Especial de corrida: o Historiador Gran Prémio de Cuba ‘1957’ | © Cuervo y Sobriños
O verso personalizado do novo cronógrafo Historiador Gran Prémio de Cuba ‘1957’ | © Cuervo y Sobriños

O Historiador Gran Prémio de Cuba ‘1957’ ostenta um mostrador tricompax vermelho mate com dois submostradores creme para os registos cronográficos (horas e minutos) e um submostrador ton sur ton para os pequenos segundos, acompanhados de um perímetro a preto que inclui a escala taquimétrica. O protótipo original tinha os submostradores creme às 3 e 9 horas, mas a simetria foi abandonada em detrimento de uma legibilidade funcional associada à indicação dos tempos cronometrados. Equipado com o Calibre CYS 8101 (a base é o SW 7750), está limitado a 162 exemplares — 162 eram as milhas da edição inaugural da corrida, em 1957, ganha pelo eterno Juan Manuel Fangio no seu Maserati 300S. A partir daí, a instabilidade política e algumas trágicas mortes caraterizaram as duas edições seguintes, em 1958 e 1960, até à extinção do Gran Prémio de Cuba. A memória de tão espetacular corrida é agora recuperada através de um belo relógio, pleno de cor e emoção. 

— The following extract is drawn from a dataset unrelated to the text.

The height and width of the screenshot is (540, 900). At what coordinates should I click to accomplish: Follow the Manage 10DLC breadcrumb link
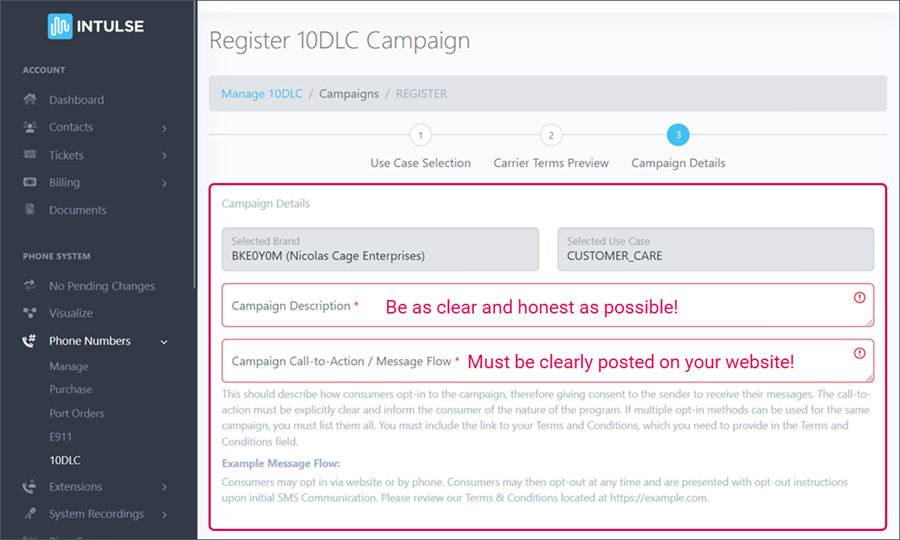[261, 94]
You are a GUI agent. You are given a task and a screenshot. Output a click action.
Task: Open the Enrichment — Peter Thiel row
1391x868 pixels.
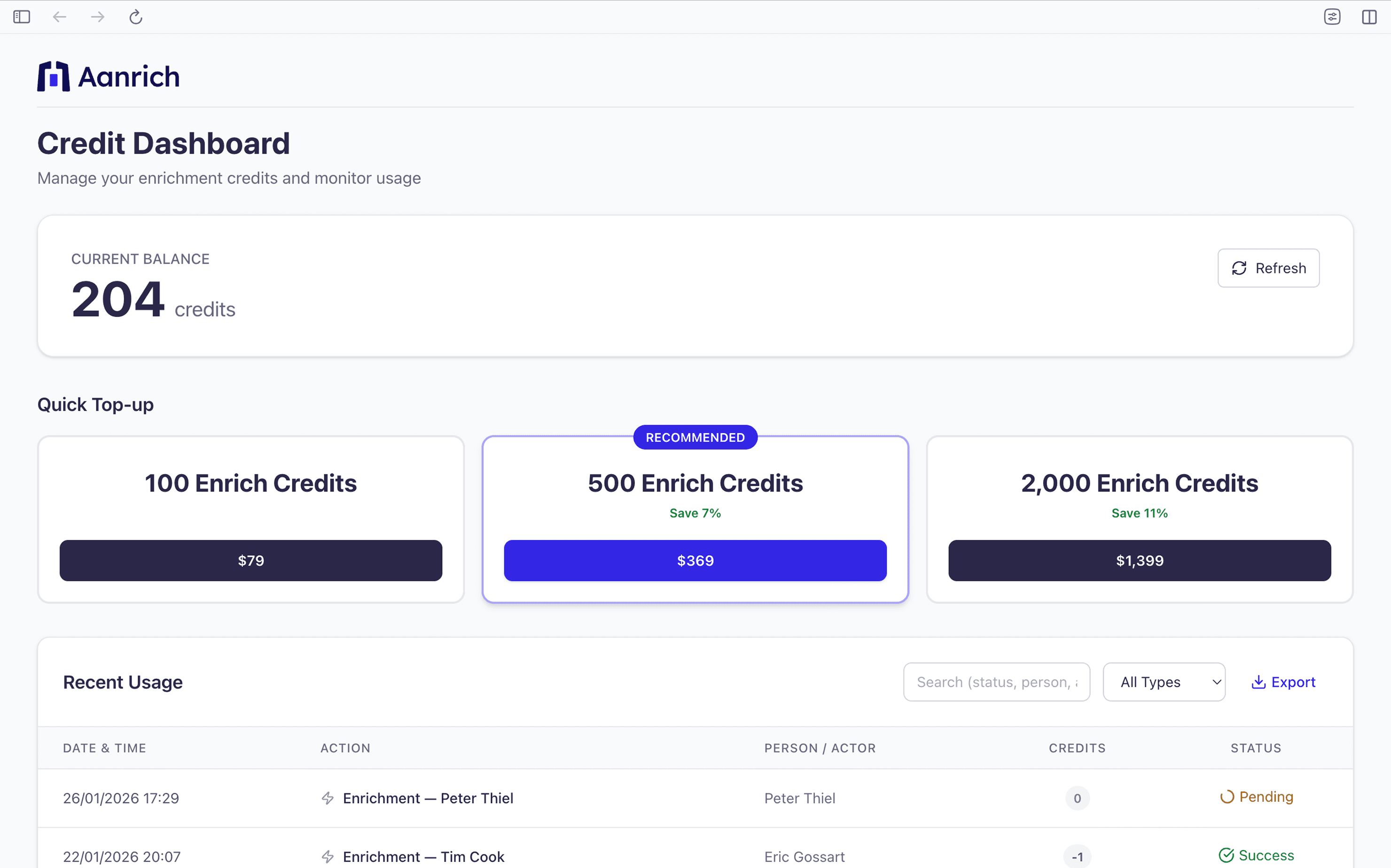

poster do Grande Prémio de Cuba
Cartaz original do Grande Prémio de Cuba | © Cuervo y Sobriños

Tanto o Gran Prémio de Cuba ‘1957’ como o ‘Nino’ Farina são dois belos exemplares da linha Historiador com muita história por trás — e também muito salero, o que é de saudar face ao tradicional conservadorismo helvético. 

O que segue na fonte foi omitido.